A few days later, I returned to Tierney’s workplace, having left him to create the Premium product (outsourcing, it’s the future!) with a Ravpower charger costing around $30. He’d done a stellar job without your reporter watching over him. In less than 72 hours, he’d created a bespoke cable (as described by Seunghun in his slides) and a safe, working machine. It contained a bluetooth module, purchasable for around $25, and glued it to the other side of the Teensy. Together, they would give me complete control over the connected phone’s keyboard via the Iron-HID Commander app for Android. Check it out in the video below, showing a Blackphone 2 taking control of a Moto G’s browsing:
Seunghun, meanwhile, had gone one step further, soldering in a second Teensy. His own PowerShock could both brute force devices and take over keyboards without any re-programming in between, whereas my now-Budget looking Premium model could only do one at a time. He also managed to take advantage of Google’s “hidden codes” in Android that allow certain functions, such as system reset and file deletion. Here’s his more impressive effort in action:
My PowerShocks could have been far more devilish than they were. Smarter hackers wouldn’t use brute force attacks. They’d load silent exploits of vulnerabilities deep in Android to break Google’s passcode protections rather than noisy attacks like mine, which give away clues that they’re doing something nasty. Why? Brute forcing is now prohibitively slow for hackers. Back when Google GOOGL +0.73% launched Android KitKat, it forced a 30-second delay after five guesses of a password. This makes brute-forcing any device an infeasibly long process where pass codes are more complex than 0001. Though it’s startling to think 20 per cent of Android phones in use are on pre-KitKat; that’s roughly 280 million devices, according to Google’s own figures…

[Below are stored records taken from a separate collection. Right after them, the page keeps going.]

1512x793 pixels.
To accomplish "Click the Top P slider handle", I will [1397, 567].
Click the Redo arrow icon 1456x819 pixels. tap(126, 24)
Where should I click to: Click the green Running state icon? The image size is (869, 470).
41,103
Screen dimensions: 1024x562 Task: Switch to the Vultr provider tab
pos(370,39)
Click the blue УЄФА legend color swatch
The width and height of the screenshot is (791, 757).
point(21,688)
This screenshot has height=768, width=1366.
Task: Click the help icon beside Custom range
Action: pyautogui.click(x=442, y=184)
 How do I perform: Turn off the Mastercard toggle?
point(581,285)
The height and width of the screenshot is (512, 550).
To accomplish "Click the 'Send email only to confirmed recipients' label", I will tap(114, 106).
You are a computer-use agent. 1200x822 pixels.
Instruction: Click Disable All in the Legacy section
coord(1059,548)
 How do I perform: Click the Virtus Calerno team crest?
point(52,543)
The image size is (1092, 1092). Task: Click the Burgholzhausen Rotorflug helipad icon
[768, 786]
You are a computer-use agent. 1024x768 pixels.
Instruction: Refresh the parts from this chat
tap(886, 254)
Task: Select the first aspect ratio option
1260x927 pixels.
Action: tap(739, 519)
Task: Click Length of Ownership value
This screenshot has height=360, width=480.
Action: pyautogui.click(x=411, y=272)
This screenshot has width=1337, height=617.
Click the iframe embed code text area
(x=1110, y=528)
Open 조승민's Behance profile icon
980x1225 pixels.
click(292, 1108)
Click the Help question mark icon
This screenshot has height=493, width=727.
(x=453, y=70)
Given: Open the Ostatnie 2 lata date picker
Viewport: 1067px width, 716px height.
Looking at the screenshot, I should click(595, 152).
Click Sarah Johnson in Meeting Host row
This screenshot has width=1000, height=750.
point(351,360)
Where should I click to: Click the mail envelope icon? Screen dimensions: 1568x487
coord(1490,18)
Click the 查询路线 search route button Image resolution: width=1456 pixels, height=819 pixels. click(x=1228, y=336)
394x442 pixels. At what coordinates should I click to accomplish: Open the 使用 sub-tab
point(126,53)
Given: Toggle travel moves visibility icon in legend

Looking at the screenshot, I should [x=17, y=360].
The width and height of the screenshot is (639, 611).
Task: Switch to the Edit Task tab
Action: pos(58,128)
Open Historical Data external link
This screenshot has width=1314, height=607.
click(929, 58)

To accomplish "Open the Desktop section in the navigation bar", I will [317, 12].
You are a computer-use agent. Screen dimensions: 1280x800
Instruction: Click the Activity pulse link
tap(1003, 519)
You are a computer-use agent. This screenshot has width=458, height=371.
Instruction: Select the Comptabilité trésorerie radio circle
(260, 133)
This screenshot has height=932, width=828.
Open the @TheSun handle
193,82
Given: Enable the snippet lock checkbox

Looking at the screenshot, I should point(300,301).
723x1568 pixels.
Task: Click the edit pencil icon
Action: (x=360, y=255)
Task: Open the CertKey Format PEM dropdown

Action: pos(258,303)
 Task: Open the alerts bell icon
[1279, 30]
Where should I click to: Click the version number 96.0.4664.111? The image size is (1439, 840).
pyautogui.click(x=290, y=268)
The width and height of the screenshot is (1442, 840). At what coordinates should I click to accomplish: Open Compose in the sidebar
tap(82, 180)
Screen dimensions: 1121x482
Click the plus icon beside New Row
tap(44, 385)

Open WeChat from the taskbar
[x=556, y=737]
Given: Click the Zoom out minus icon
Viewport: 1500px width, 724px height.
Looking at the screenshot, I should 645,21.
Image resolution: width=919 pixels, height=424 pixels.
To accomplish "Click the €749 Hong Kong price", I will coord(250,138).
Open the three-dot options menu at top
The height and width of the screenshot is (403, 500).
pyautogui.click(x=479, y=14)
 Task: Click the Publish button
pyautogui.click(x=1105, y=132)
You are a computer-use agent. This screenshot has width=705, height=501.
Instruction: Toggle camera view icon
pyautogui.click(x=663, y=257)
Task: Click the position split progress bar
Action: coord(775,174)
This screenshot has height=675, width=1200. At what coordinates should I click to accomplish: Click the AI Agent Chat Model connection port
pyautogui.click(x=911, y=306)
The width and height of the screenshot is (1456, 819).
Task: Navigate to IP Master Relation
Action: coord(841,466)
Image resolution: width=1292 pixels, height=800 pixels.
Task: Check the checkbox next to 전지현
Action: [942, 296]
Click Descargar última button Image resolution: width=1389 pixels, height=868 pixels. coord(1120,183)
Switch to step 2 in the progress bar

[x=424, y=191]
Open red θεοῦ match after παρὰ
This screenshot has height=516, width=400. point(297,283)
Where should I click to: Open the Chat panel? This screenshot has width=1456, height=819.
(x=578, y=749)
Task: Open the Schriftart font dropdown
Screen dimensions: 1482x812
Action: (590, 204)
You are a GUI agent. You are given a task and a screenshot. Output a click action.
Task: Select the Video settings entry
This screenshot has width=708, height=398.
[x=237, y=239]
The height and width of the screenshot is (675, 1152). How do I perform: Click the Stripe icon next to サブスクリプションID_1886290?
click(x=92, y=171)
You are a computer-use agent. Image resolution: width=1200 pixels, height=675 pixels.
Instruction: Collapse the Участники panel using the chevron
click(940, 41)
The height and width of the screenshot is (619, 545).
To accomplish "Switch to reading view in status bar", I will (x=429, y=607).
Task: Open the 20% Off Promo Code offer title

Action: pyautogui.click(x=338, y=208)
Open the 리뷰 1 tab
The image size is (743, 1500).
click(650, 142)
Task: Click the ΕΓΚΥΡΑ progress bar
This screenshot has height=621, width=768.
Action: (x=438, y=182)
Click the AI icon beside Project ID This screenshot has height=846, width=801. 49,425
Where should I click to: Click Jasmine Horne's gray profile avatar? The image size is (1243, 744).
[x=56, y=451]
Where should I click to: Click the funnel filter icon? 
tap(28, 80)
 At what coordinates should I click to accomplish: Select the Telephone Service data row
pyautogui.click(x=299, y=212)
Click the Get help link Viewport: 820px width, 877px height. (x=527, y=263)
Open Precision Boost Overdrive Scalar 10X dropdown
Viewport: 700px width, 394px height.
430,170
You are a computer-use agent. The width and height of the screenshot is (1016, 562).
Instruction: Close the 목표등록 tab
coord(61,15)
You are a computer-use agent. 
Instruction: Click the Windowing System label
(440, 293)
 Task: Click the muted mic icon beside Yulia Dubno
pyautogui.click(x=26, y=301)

Second, the level of control granted by the Bluetooth connection is limited with the firmware as it is. Currently it only acts as a keyboard. In theory, this could be used to direct the victim to a website serving malware for permanent remote infection. This is not simple, of course, and requires more skill from the hacker. But the firmware could easily be updated to automatically forward emails, photos or other data on to the hacker, both Seunghun and Tierney told me. And, again, it could load further exploits for quiet, prolonged infiltration.
Users should therefore take two lessons from this experiment: if possible, get a newer version of Android if you’re on pre-KitKat, and don’t use chargers from people you don’t know. They may have more malicious designs than first appears. If for under $50 and with minimum effort someone like me can create an evil charger, everyone would do well to consider such precautions.
This isn’t just a theoretical problem. Such is the concern around innocent devices being turned evil, the FBI put out an official warning in May about mobile chargers that can record keystrokes of nearby wireless keyboards. On this occasion, it’s worth taking the Feds’ advice seriously.